Keep each line of the material that includes "will", and leave out the rest.

■ SUPPLIED MATERIAL:

——————————

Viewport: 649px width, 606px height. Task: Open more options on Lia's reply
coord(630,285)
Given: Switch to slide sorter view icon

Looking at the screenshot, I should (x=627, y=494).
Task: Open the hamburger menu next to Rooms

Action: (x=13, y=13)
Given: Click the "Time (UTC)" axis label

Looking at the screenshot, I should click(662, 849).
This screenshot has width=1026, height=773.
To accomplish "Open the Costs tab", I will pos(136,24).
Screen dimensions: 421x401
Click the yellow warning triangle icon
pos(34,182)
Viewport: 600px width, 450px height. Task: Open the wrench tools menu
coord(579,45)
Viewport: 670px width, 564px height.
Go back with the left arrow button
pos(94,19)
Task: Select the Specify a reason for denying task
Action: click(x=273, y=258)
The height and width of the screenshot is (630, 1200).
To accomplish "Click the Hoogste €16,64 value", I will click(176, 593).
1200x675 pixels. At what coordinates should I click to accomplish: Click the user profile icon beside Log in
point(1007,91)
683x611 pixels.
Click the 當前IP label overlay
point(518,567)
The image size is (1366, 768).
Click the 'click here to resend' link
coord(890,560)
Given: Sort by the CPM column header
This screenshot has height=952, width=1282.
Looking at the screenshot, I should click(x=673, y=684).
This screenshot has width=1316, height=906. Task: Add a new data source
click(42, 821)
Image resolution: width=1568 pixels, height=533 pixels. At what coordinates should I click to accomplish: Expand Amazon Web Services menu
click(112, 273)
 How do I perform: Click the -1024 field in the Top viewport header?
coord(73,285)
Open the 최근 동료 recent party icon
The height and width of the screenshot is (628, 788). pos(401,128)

——————————

■ EXERCISE SOLUTION:
To accomplish "Open the Costs tab", I will pos(136,24).
To accomplish "Click the Hoogste €16,64 value", I will click(176, 593).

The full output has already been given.